26. Energy Moves As Heat in Three Ways
• Recall that heat is always a transfer of energy
of objects at a high temperature to an object
of a lower temperature
27. Conduction
• Conduction is the process that moves energy
from one object to another when they are
touching physically
• Conduction happens any time objects at different
temperatures come into contact with each other
• As long as objects are in contact, conductions
continues until the temperatures are equal
28. Conduction
• Conductors are materials that transfer energy
easily.
• Conductors often have a low specific heat
(metals are generally good conductors)
• A metal pot becomes too hot to touch soon
after the pot is placed on a stove that has
been turned on
29. Conduction
• Other materials, called insulators, are poor
conductors.
• Insulators have high specific heat.
• Examples: Wood, paper, plastic
• A plastic foam cup will not easily transfer energy
by conduction; therefore, they are often used to
keep cold drinks cold or hot drinks hot.
30. Convection
• Convection is the process that transfers
energy by the movement of large particles in
the same direction within a liquid or gas.

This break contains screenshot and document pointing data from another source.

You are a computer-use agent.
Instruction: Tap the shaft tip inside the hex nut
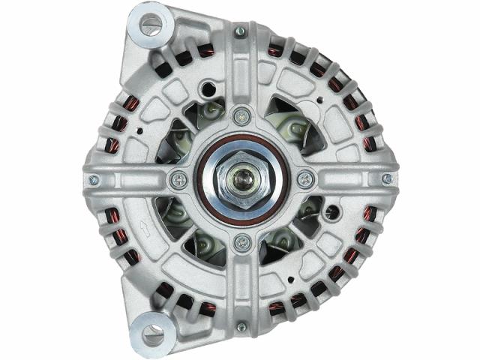pos(242,180)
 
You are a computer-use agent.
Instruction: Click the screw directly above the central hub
pos(240,116)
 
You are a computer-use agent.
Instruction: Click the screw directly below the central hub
pos(240,242)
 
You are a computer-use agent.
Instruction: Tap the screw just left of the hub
pos(178,179)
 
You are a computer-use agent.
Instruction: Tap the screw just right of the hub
pos(304,180)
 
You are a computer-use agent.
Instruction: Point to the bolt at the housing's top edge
pos(240,32)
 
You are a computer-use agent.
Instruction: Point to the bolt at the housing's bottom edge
pos(241,328)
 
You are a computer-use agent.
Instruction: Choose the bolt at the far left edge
pos(94,180)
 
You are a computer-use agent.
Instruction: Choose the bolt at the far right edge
pos(387,178)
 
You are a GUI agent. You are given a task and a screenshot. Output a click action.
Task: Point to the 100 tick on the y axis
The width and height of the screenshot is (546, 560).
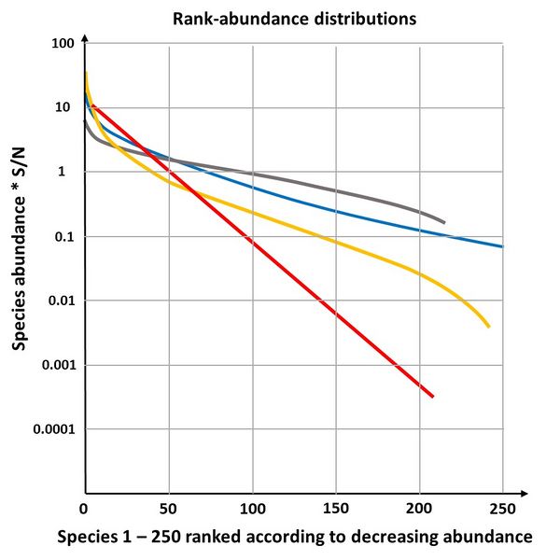pyautogui.click(x=63, y=44)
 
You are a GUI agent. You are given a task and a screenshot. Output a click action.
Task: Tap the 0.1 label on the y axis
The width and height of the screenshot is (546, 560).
pyautogui.click(x=63, y=237)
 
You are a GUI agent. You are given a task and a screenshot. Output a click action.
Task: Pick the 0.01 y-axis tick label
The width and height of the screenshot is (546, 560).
pyautogui.click(x=60, y=301)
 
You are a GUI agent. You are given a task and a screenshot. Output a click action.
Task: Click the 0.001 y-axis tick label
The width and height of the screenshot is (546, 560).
pyautogui.click(x=56, y=366)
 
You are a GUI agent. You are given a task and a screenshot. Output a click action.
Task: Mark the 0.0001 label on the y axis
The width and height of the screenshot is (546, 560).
pyautogui.click(x=51, y=430)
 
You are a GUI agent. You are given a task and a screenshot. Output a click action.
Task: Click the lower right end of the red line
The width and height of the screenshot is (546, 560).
pyautogui.click(x=433, y=397)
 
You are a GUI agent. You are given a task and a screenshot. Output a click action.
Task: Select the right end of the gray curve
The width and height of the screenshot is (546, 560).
pyautogui.click(x=444, y=223)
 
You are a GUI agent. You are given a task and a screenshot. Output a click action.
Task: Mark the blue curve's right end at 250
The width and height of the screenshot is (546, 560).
pyautogui.click(x=503, y=246)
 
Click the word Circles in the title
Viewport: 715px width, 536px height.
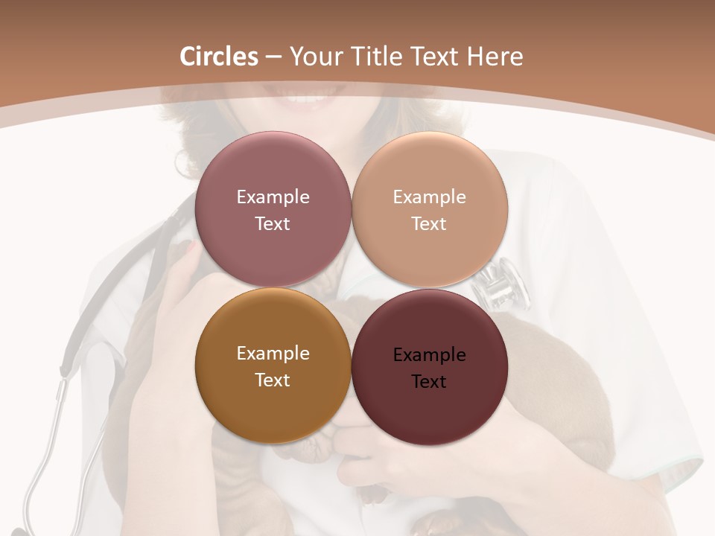point(218,57)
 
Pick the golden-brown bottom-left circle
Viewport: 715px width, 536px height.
point(273,409)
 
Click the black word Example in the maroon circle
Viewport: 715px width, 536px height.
point(429,355)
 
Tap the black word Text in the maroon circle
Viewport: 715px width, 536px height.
point(429,382)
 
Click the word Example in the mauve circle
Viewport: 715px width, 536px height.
point(273,197)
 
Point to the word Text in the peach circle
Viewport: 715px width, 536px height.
point(429,224)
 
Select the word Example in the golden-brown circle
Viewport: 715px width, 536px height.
point(273,354)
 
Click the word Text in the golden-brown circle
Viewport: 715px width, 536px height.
point(273,380)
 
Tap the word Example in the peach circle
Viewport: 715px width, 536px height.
point(429,197)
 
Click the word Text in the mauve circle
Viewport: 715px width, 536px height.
point(273,224)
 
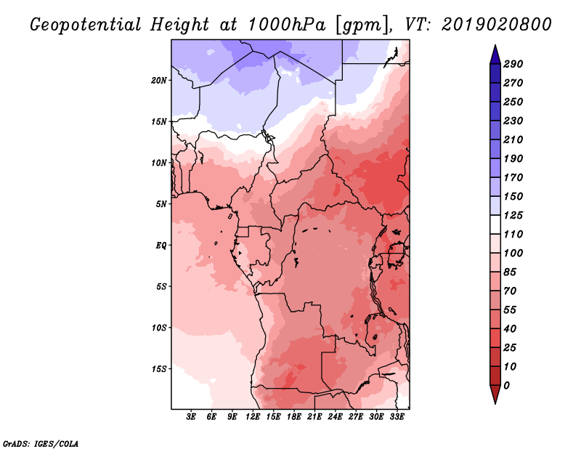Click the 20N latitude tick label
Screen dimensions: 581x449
159,81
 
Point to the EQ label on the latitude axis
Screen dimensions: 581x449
161,246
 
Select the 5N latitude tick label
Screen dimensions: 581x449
161,204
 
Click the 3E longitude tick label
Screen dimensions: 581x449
191,417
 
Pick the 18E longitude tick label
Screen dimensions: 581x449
294,417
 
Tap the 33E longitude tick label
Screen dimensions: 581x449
397,417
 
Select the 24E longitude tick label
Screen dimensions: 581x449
335,417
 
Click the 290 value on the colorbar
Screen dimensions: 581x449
513,64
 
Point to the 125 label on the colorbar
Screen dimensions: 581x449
513,215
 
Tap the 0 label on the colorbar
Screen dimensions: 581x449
506,386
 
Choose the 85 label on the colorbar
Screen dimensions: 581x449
510,272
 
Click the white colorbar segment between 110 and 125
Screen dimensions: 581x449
495,224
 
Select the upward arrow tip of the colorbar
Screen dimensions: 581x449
495,45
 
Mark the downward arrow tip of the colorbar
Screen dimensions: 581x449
495,403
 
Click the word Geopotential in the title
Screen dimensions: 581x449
86,25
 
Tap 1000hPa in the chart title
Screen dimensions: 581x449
286,25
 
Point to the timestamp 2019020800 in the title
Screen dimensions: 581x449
497,25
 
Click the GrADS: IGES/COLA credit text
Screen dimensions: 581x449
41,444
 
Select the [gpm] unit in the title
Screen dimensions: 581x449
364,25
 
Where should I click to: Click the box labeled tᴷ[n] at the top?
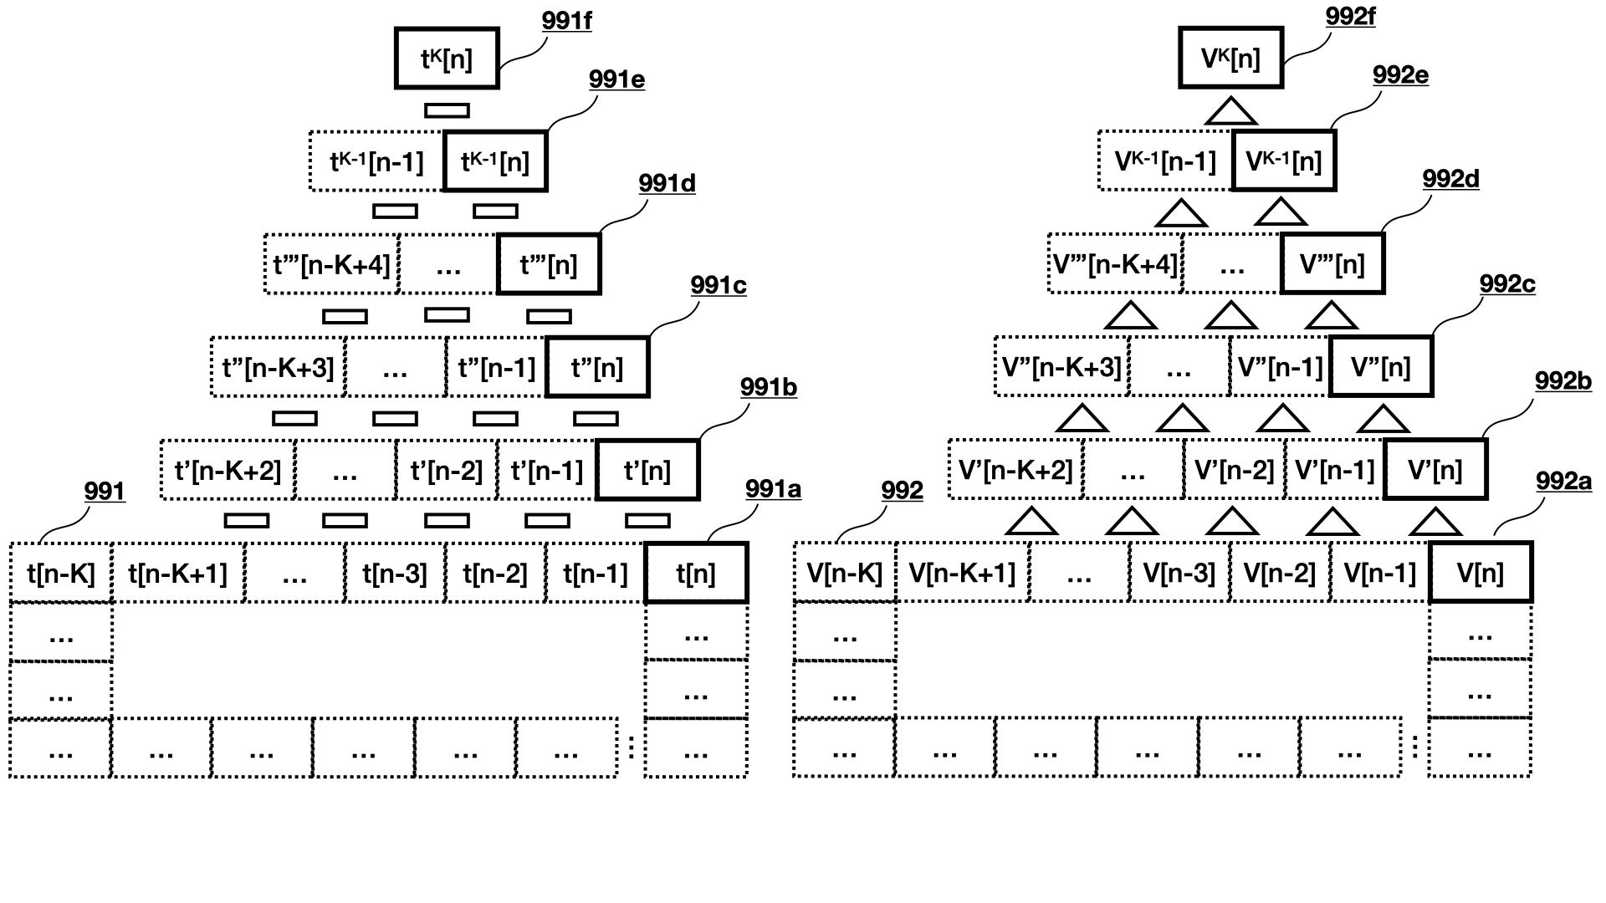447,59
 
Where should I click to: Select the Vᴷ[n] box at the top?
1230,59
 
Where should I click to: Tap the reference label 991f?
566,21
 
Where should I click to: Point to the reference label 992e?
1400,75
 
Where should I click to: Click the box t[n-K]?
61,574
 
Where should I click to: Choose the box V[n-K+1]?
962,574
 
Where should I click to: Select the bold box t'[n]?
647,471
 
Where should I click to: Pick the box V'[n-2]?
1235,471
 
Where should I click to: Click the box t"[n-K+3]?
278,368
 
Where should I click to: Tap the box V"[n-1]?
1280,368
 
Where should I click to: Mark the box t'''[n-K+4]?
332,265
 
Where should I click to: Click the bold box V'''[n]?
1332,265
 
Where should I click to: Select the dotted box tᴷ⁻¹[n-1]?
376,161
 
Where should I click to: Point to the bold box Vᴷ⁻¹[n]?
1284,161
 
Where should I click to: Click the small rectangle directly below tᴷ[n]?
447,110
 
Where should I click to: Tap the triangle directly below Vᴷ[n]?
1230,112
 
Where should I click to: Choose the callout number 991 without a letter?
105,492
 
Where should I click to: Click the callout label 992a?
1563,482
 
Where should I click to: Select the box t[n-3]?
395,574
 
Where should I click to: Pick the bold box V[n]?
1481,574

• Convection occurs when a cooler, denser mass
of the gas or liquid replaces a warmer, less
dense mass of the gas or liquid by pushing it
upward.
31. Convection
• Convection is a cycle in nature responsible for
most winds and ocean currents. When the
temperature of a region of air increases the
particles in the air spread out and the air
becomes less dense.
– Cooler, denser air flows underneath the warmer, less
dense air, and pushes the warmer air upward
– When this air cools it becomes more dense than the
warmer air beneath it
– The cooled air sinks and moves under the warmer air
34. Radiation
• Radiation is energy that travels as
electromagnetic waves, which include visible
light, microwaves and infrared light.
• The sun is the most significant source of
radiation that you experience on a daily basis;
however, all objects, even you, emit radiation
and release energy to their surroundings
35. Different Materials Are Used to
Control the Transfer of Energy
• Energy is always being transferred between
objects are different temperatures
• It is often important to slow this movement of
energy
• Think-Pair-Share: Think of one situation
where it would be important to slow the
movement of energy.
Hinweis der Redaktion
Connection: Give me the definition of temperature. Why does temperature involve mass and speed of particles?